In effect, such a view would deny all possibility of business ethics, since, by
their own existence, corporations would tend to promote behavior that violates
legal and social standards to "get its way". But what is 'getting its way' for
a corporation? Presumably, we are talking of the profit motive, frequently
considered almost as if it were the root of all evil. However, as Tibor Machan
eloquently explains, business and commerce in general do strive to fulfill a
good [1]. The virtue of prudence, requiring that we take reasonably good care
of ourselves is necessarily associated with the effort to prosper and therefore
with the much maligned profit motive.
An unprofitable corporation is not creating wealth and is consequently being a
poor steward of the scarce resources at its disposal. In addition to that,
without profits, in the long run, the corporation will necessarily cease to
exist, and so will no longer be a source of income to all the individuals
associated with it. The primary social responsibility of a corporation is
therefore to be profitable, and if a business enterprise does not fulfill that
condition then its existence is indefensible, not only from an economic, but
also from an ethical point of view.
The now fashionable notion of 'Corporate Social Responsibility', in some of its
incarnations, seeks precisely to overturn the primary social responsibility of
the corporation which, as we have just argued, is to be profitable, in favor of
pursuing other goals. These doctrines, even if they appear at a first glance to
be quite reasonable, are often founded on distorted views of economic
relationships and ill-conceived ideas and prejudices about the functioning of
trade, and carry with them the very real threat of undermining the market
economy [2].
Another of my difficulties with Stephen Leahy's article is his apparent
objection to globalization and, in particular, to the so-called 'sweatshops'.
It is undeniable that working conditions in sweatshops are undesirable, when
compared with the standards which nowadays prevail in the more developed
countries. It is also understandable that descriptions of sweatshops tend to
generate an emotional response of strong aversion. However, I fail to
understand how people in a bad situation would see their situation improved if
they ceased to have at their disposal the most favorable of a series of
undesirable options [3].

ENTRIES PROVIDED.
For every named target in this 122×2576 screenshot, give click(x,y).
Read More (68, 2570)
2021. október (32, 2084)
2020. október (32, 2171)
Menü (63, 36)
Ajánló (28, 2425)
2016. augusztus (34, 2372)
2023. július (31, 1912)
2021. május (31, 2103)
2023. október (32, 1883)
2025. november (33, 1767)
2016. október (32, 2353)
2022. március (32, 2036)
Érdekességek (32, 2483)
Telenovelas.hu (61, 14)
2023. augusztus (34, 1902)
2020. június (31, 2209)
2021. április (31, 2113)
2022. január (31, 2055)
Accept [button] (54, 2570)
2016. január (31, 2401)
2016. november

ACTIVITY. Please copy the passage on corporate profit from "The now fashionable" to "economy [2].", swapping "ill-conceived" for "misguided". The items are separate material and have no connection to the passage on corporate profit.

SOLUTION.
The now fashionable notion of 'Corporate Social Responsibility', in some of its
incarnations, seeks precisely to overturn the primary social responsibility of
the corporation which, as we have just argued, is to be profitable, in favor of
pursuing other goals. These doctrines, even if they appear at a first glance to
be quite reasonable, are often founded on distorted views of economic
relationships and misguided ideas and prejudices about the functioning of
trade, and carry with them the very real threat of undermining the market
economy [2].